I doubt anyone using this system would ever see more than 65k players in a single game session but JUST IN CASE I track holes in the bimap using an external std::vector and then fill that out if our free player id ever maxs out.

Now whenever we go to send player id’s in our state delta snapshot system we just call into this entity state object:

Game::Message::EntityBuilder Ent(*CurrentBuilder);
Ent.add_player(PlayerEntFinished.o);
Ent.add_id(States.MapPlayer(UpdatedPlayer.EntityId));
Ent.add_type(Game::Message::EntityType_Player);

If a player goes ‘out of visibility’ then we do the opposite:

// We no longer see the player, remove them
if (PlayerToUpdate == Current->KnownPlayerEntities.end())
{
	// TODO: We want to actually cache outentites and only send it if it's "true" after a certain period of time
	// for performance reasons.
	OutEntities.emplace_back(PreviousPlayer.EntityId);
	States.RemoveMappedPlayer(PreviousPlayer.EntityId);
}

And that’s how we can significantly reduce our entity id values. Keep in mind they are used whenever a new player becomes visible, an update of a known visible player occurs, and the ‘target’ of a combat event. So reducing these from 8 bytes down to two has significant network savings!

The final schema changes

Before:

table Entity {
  id:uint64; // server entity id
  type:EntityType; // 1 byte enum
  player:PlayerEntity;
  npc:NPCEntity;
  structure:StructureEntity;
}

table DamageEvent {
  damage_class:DamageClass; // 1 byte
  target:uint64; // 8 bytes
  amount:float; // 4 bytes
}

table PlayerEntity {
  traits:Traits; // 5 bytes
  attributes:Attributes; // 16 Bytes
  action:uint8; // 1 byte
  equipment:[Equipment]; // (13 slots * (4 + 1)) + 2 
  pos:Vec3; // 12 bytes
  vel:Vec3; // 12 bytes
  rot:Quat4; // 16 bytes
  damage_events:[DamageEvent]; // 13 bytes per event
}
// Total for 1 player + 1 combat event: 142 bytes

After:

table Entity {
  id:uint16; // 2 bytes server id (use bimap for lookups) 
  type:EntityType; // 1 byte
  player:PlayerEntity;
  npc:NPCEntity;
  structure:StructureEntity;
}

table DamageEvent {
  damage_class:DamageClass; // 1 byte
  target:uint16; // 2 bytes server id (use bimap for lookups)
  amount:uint16; // 2 bytes compressed float
}

table PlayerEntity {
  attributes:Attributes; // 8 Bytes
  action:uint8; // 1 byte
  equipment:[Equipment]; // (13 slots * (4 + 1)) + 2 
  pos:Vec3; // 12 bytes
  yaw:uint16 = null; // 2 bytes
  pitch:uint16 = null; // 2 bytes
  damage_events:[DamageEvent]; // 5 bytes per event
}
// Total for 1 player + 1 combat event: 100 bytes

This was also a large MR, but if you’re curious about all the things necessary to change to get these savings, check out the diff here. (Don’t mind all the bug fixes for properly nulling out pointers to fix some double free’s … *cough*).

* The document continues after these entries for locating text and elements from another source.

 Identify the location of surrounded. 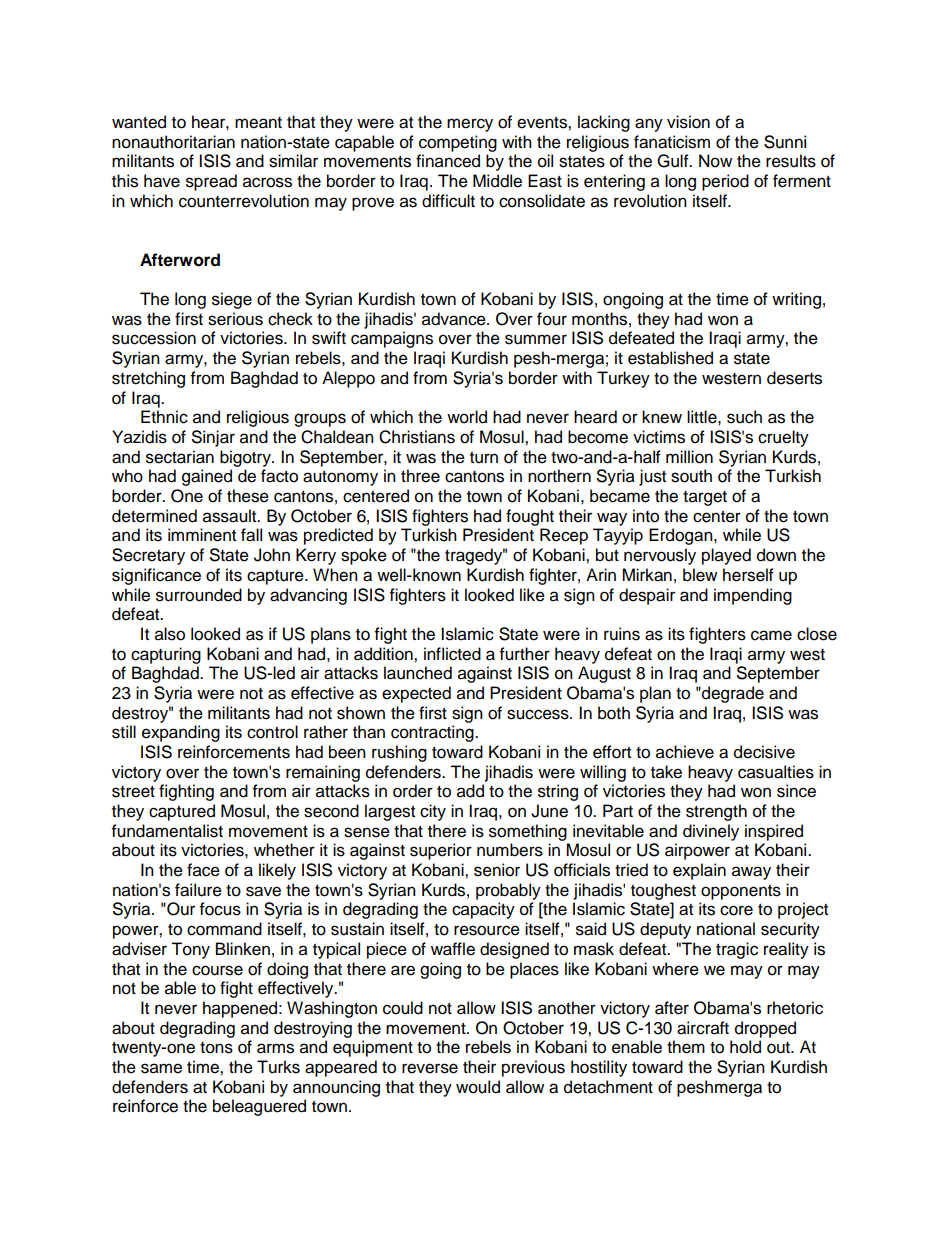
(199, 595).
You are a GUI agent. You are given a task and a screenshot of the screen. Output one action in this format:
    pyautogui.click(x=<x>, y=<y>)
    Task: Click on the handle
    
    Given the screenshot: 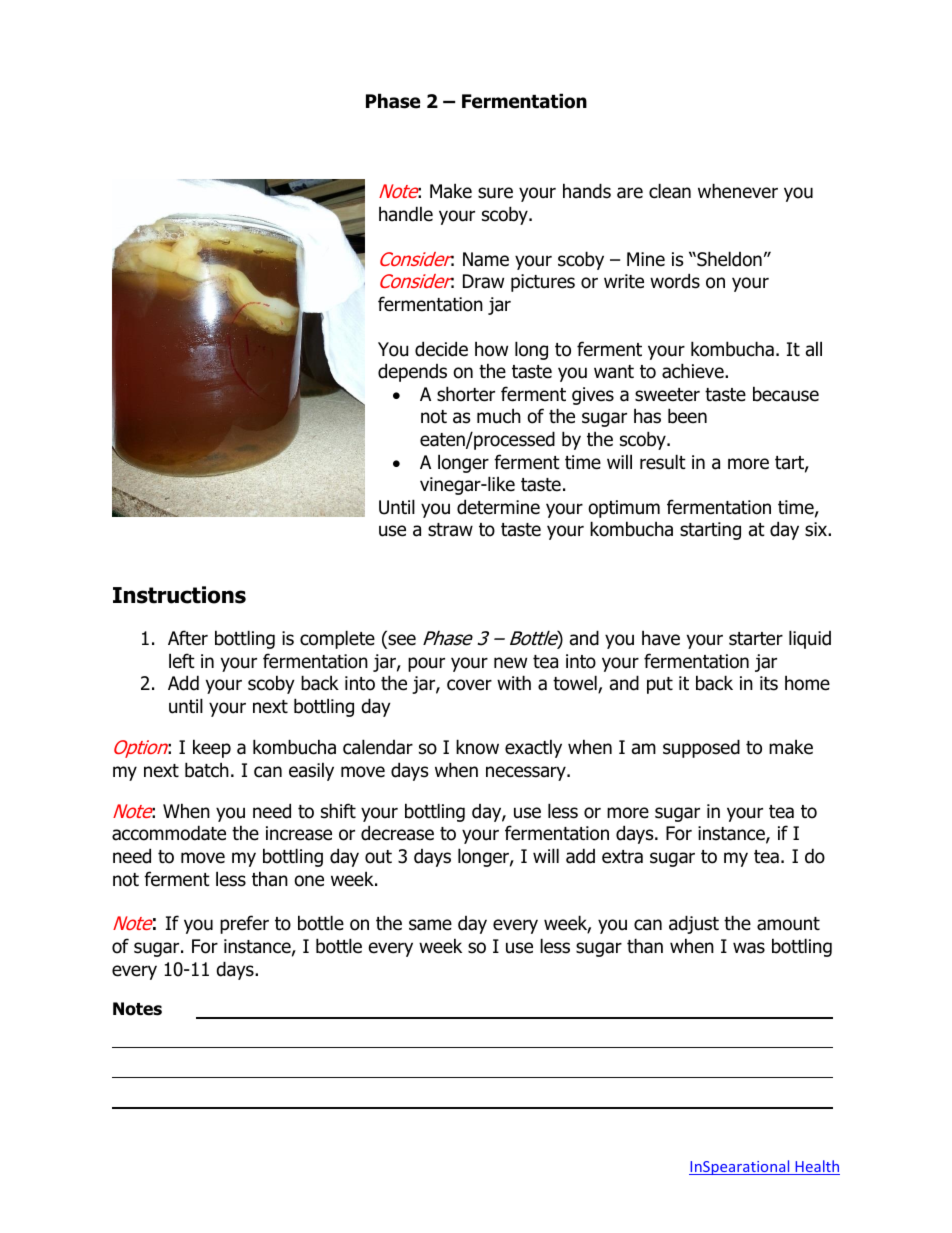 What is the action you would take?
    pyautogui.click(x=406, y=214)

I think I have one last post next, which is some of the changes I made to implement some client side prediction/interpolation to make the movement a bit smoother. Then I’m going to start work on the ability/combat system, as I have lots of interesting ideas on how to make it composable and testable (and maybe even train an AI model on it for auto-balancing!).